START AVAILABLE RECORDS

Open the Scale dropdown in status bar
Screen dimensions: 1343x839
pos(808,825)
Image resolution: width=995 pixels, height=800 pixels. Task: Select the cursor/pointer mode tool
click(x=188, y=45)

END AVAILABLE RECORDS

Begin with the line that contains "Image resolution: width=995" and set down each line exactly until the records above end, including the final line.

Image resolution: width=995 pixels, height=800 pixels. Task: Select the cursor/pointer mode tool
click(x=188, y=45)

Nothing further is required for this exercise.